>> Start Provided material

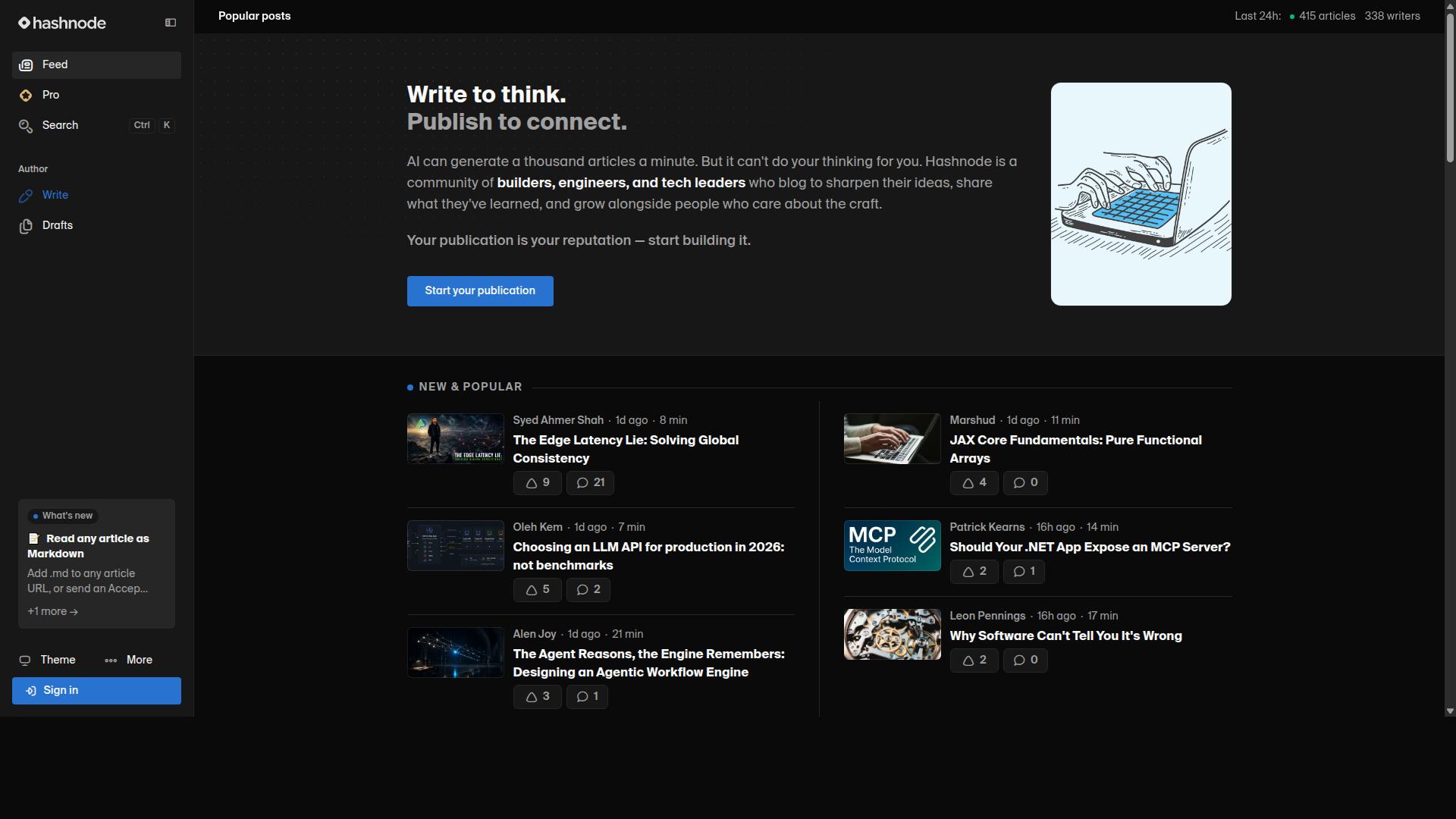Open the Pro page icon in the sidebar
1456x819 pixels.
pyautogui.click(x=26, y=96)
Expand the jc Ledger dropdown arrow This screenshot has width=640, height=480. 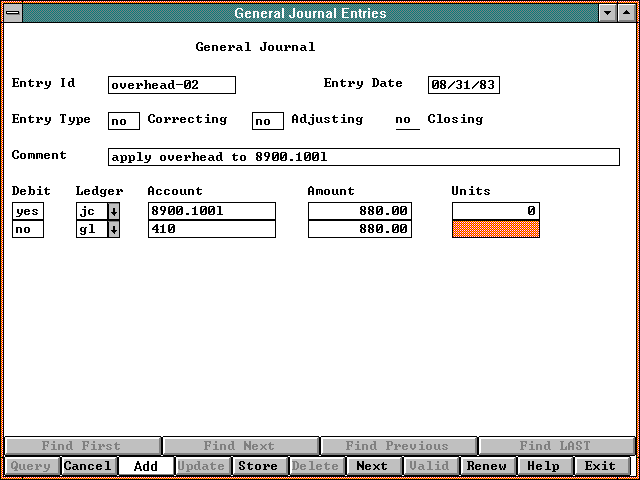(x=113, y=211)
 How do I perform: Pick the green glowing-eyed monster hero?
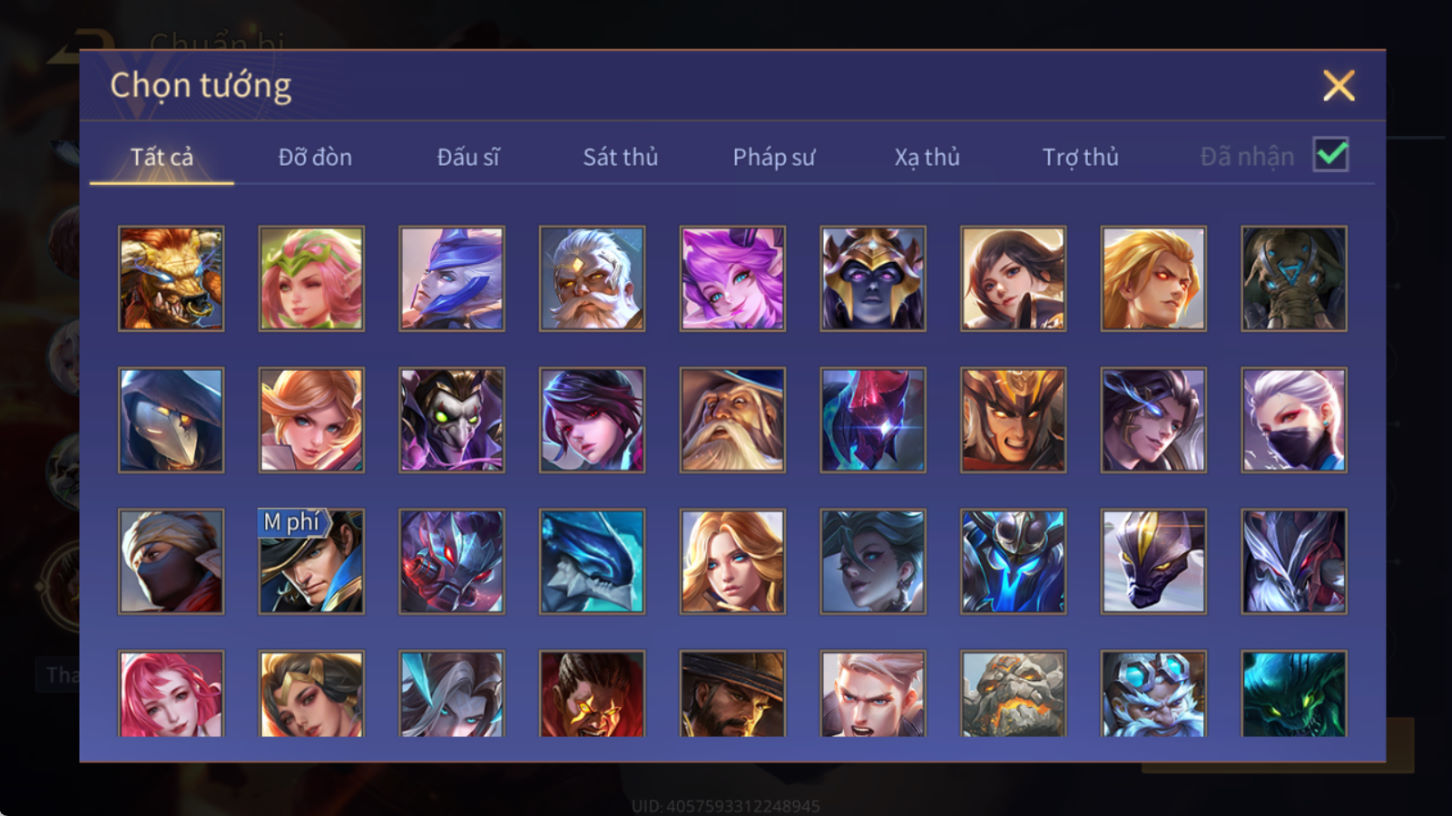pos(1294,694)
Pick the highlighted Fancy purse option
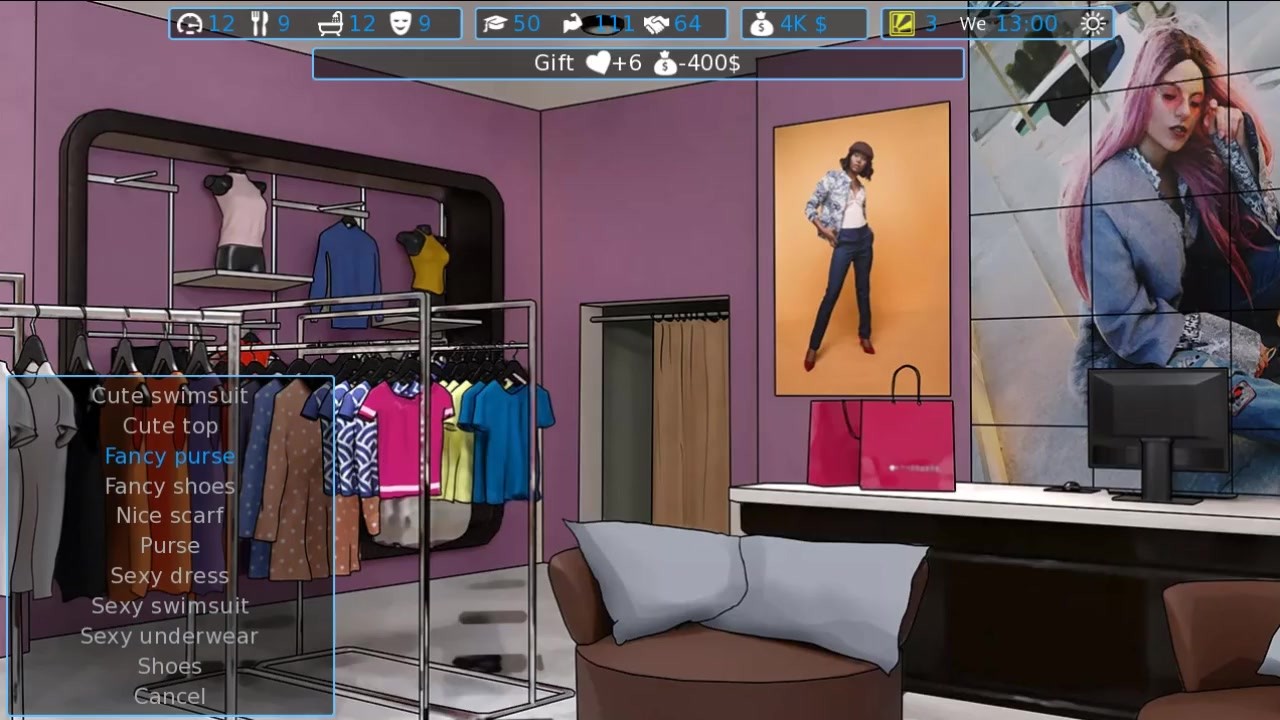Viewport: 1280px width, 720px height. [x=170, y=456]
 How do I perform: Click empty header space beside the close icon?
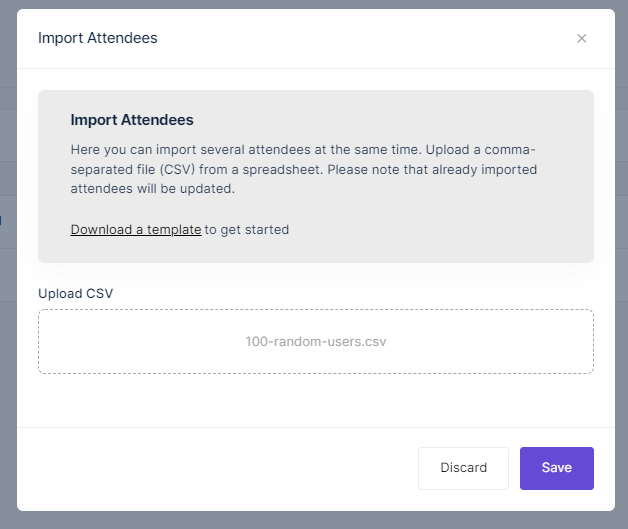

>> End Provided material

### The exercise
Locate every line in the records above that contains the string "Pick", treating uppercase and lowercase as distinct, and copy each such line.

### Written reply
 How do I perform: Pick the green glowing-eyed monster hero?
Pick the highlighted Fancy purse option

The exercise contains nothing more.